* EXERCISE REQUIREMENTS: Render the lines below as a Markdown table with two columns, No. and Line, giving each line its row number and leaving out any blank lines.

* EXTRACTED RECORDS:
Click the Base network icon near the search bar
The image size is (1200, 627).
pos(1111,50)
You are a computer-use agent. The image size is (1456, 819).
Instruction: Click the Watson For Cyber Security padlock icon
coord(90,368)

* WRITTEN ANSWER:
| No. | Line |
|---|---|
| 1 | Click the Base network icon near the search bar |
| 2 | The image size is (1200, 627). |
| 3 | pos(1111,50) |
| 4 | You are a computer-use agent. The image size is (1456, 819). |
| 5 | Instruction: Click the Watson For Cyber Security padlock icon |
| 6 | coord(90,368) |